Find every line of the records that has "Enable" and return it.

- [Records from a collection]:
---

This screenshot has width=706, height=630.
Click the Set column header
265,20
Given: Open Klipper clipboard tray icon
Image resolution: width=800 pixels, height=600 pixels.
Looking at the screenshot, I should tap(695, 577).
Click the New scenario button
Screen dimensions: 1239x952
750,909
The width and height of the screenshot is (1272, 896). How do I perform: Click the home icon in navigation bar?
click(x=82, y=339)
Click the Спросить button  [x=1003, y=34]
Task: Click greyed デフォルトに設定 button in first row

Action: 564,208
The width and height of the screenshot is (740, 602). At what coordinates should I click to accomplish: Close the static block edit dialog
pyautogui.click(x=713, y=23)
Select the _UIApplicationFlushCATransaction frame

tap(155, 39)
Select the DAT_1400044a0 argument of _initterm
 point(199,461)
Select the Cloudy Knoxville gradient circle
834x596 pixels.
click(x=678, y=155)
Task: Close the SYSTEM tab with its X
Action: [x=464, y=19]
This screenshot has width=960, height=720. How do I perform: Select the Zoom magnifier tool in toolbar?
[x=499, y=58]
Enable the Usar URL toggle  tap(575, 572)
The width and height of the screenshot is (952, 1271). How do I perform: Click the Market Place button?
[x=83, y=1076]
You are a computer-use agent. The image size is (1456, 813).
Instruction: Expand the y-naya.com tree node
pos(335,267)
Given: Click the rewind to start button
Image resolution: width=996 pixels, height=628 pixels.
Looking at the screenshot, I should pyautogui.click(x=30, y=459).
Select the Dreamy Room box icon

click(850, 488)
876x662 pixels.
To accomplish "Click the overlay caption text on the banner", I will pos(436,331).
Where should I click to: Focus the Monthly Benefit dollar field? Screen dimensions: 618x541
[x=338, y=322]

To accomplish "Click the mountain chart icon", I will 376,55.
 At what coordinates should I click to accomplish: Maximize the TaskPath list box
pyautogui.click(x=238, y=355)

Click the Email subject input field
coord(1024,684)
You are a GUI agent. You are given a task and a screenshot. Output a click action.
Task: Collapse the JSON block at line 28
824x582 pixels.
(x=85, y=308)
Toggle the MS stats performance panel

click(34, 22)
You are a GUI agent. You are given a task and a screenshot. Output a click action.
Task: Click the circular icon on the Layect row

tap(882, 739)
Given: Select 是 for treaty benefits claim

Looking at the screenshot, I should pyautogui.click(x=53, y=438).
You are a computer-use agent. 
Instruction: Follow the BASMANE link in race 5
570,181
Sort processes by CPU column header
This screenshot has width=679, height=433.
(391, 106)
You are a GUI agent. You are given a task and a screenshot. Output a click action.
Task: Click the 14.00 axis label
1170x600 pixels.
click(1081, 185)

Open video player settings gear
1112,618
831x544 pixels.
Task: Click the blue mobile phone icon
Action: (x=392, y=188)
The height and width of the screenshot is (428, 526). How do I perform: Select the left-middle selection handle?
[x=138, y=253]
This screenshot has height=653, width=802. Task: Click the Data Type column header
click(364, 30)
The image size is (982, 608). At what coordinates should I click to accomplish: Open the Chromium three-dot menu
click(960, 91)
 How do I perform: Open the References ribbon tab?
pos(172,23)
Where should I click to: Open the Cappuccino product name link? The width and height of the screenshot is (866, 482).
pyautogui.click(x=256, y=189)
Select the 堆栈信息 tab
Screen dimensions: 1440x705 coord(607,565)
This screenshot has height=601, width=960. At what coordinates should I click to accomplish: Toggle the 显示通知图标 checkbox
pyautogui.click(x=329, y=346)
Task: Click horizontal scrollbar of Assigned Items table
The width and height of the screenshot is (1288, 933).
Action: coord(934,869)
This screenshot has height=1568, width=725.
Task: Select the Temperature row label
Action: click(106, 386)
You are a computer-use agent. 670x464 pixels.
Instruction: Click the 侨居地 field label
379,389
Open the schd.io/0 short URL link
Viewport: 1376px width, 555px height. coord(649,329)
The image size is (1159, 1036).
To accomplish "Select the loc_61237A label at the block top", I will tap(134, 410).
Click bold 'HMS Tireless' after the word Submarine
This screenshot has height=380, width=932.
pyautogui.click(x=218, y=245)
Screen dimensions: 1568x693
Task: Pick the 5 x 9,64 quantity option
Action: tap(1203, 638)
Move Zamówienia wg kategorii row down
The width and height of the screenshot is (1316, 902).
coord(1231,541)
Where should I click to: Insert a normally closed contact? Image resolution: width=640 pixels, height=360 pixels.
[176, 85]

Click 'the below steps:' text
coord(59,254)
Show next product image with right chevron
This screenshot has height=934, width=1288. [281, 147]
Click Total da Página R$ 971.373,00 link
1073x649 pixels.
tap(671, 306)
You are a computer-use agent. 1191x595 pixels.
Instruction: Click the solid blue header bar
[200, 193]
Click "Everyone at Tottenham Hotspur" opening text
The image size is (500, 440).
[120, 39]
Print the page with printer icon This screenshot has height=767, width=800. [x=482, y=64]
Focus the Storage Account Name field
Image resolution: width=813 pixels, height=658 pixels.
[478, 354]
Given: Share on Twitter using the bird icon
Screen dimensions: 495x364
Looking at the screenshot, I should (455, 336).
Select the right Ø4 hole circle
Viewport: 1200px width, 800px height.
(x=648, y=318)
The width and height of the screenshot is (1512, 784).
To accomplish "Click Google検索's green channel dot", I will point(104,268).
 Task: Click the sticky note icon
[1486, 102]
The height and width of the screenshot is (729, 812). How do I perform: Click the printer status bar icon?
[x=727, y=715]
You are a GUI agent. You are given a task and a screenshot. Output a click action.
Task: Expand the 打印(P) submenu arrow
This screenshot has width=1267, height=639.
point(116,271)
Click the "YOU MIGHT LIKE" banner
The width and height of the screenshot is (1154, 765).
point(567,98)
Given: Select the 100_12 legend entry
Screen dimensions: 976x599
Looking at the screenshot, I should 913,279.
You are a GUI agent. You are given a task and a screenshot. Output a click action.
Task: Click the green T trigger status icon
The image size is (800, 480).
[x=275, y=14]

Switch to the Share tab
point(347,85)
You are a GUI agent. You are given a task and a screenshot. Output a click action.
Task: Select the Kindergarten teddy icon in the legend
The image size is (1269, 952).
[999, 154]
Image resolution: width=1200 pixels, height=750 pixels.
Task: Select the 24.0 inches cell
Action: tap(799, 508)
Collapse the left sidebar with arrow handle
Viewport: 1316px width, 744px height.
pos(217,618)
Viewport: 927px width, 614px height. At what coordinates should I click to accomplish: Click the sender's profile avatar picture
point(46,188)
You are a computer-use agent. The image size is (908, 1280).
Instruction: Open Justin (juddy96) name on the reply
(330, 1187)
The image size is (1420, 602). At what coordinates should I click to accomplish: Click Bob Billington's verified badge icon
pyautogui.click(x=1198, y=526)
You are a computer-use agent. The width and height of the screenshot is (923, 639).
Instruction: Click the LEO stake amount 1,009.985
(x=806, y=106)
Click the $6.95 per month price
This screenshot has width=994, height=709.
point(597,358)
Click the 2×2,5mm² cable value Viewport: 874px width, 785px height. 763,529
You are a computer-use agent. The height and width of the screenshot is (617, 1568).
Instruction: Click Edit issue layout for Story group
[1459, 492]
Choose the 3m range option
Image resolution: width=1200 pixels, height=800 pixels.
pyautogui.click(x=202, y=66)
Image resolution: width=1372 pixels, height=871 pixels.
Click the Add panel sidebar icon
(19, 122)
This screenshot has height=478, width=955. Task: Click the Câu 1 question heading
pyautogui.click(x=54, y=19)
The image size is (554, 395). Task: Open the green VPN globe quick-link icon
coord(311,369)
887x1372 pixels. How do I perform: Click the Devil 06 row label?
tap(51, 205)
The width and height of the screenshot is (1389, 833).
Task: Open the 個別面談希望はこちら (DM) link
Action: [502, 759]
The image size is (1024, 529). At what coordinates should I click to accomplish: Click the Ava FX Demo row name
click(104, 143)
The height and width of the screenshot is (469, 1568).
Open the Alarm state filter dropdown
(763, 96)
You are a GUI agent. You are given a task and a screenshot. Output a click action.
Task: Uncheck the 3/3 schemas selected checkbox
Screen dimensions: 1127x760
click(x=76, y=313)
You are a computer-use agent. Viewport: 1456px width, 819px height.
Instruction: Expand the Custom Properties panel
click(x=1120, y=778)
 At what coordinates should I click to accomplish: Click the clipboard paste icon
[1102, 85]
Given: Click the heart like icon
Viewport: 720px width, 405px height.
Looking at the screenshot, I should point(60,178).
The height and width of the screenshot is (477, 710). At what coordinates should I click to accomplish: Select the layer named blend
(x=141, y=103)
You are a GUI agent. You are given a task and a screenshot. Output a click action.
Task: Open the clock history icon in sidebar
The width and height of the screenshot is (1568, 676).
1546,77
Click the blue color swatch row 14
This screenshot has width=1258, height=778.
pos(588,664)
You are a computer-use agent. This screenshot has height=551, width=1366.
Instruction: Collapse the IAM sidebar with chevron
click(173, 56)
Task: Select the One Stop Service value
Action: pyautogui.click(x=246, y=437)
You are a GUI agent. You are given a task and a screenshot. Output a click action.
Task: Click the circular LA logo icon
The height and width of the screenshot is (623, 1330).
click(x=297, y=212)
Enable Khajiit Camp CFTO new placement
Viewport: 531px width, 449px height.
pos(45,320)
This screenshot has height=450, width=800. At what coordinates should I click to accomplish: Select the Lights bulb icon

---

- [Written answer]:
Enable the Usar URL toggle  tap(575, 572)
Enable Khajiit Camp CFTO new placement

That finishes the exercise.